Regarding awareness and source of information regarding COVID-19, more than 80% got or used social media or television to obtain information. This finding is comparable to a study done by Bhagavathula et al.5 WHO declared an “infodemic” and take continuous efforts to promote healthy behaviours and mitigate the harm from misinformation.6 We reiterate that misinformation is an ongoing hurdle to proper infection prevention and control of COVID-19 and fact checking by oneself should be taught to consumers of social media.

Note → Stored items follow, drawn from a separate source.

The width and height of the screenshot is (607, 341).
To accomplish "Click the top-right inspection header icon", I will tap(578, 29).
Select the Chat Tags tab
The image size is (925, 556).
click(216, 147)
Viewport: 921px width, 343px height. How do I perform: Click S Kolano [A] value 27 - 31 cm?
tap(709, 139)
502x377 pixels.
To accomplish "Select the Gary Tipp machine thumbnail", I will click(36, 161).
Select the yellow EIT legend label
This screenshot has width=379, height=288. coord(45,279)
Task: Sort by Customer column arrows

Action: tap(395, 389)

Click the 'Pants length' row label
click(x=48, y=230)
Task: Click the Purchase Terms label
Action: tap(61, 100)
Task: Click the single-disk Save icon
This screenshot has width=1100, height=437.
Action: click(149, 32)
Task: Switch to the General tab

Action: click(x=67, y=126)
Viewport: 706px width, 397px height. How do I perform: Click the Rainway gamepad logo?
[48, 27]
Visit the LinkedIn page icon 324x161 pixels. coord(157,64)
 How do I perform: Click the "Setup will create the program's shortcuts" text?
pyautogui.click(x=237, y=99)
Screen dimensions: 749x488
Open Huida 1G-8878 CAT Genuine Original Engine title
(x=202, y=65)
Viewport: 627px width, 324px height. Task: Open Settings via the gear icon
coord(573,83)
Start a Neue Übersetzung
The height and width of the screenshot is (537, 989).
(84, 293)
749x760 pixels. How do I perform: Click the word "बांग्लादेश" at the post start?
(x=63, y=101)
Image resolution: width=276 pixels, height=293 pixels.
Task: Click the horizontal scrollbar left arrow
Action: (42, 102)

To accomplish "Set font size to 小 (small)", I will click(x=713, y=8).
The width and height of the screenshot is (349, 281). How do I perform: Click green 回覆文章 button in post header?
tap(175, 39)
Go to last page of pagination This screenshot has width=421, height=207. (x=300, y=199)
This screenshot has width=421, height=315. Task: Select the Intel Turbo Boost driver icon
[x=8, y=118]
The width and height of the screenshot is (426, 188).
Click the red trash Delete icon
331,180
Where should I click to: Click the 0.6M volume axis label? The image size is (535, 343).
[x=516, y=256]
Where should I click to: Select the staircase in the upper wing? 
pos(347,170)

The average standard score for knowledge and practice was 8.0 which was satisfactory. These findings were lower compared to studies done by Birihane et al. in Ethiopia and by Saqlain et al. in Pakistan.7, 8 The responses to the question - knowledge regarding mode of transmission of COVID-19 was poor. COVID-19, an emerging disease gave unprecedented challenges to the entire global health sector and had a “learning as we go” approach to which the low score may be attributed to. Community health who encounter the public need to have adequate knowledge regarding mode of transmission which provide a rationale for practicing appropriate and adequate preventive measures against COVID-19. These findings were lower compared to other studies.5, 8, 9
Our results showed that 74 (21.7%) respondents had poor combined score for knowledge and practice which were consistent with the results for emerging diseases as reported by Alsahafi et al.10 Almost half of the community health workers were practicing different preventive measures and were considered to have poor practice of preventive measures wherein they did not adhere to all the recommendations issued. This reduced compliance may be attributed to exceptionally low availability of resources or insufficient infection prevention control (IPC) training. The community health workers are the grassroots level workers of the public health sector and are envisioned as key personnel in the delivery of primary health care. If they show adequate compliance, the public will show more interest in following them. This reduced compliance is consistent with findings from other studies.7, 11 The other half had better practice which may be attributed to workers’ inclination or motivation to take adequate steps so that they could avoid infecting themselves or their family.12
Conclusion
CHWs who work without adequate preventive measures have a higher risk of COVID-19 infection. Periodic infection prevention and control (IPC) training will enable and motivate them to take adequate precautions during times of outbreaks which would increase their confidence while providing health services at the community level.